Compared to the simple vote total, there turn out not to be a lot of surprises in the ratings.

• The vote totals almost perfectly line up in the same order as the average ratings.

The ratings do provide clearer gaps between groups of pictures than the vote totals do, though.

• The group with positive ratings seem to be one group. These are the clear essential films.
• Then there seems to be another group of five with near-equal ratings. These are optional.
• Everything after the first five of the negative ratings should be clearly safe to skip.

Median values are included because the reported mean is biased for Civil War and Iron Man 3.
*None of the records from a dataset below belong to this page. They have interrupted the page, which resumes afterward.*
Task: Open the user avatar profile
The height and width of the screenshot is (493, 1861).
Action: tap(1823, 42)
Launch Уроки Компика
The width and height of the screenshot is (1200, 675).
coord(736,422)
• The mean can only be taken over the data sets where the rating wasn’t infinite.
• But the median can be taken over all 128 imputations, no matter what.

Sources

Sources ranged from geek sites to media blogs to news outlets.

The best at picking out essential movies to watch was… some Redditor.

knitr::kable(dplyr::arrange(bar, dplyr::desc(.data$beta)), digits = 3)

I’m not informed enough to speak of “surprises” here, but a couple facts stood out to me:

• Vulture’s picks surprised me the most compared to other lists (Doctor Strange?).
• Vox dot com managed to hang with the big kids when it came to geek media criticism.
• A Place To Hang Your Cape’s list seemed well thought out, but the model wasn’t impressed.
• At least no one had a negative beta (positively preferring non-essential movies).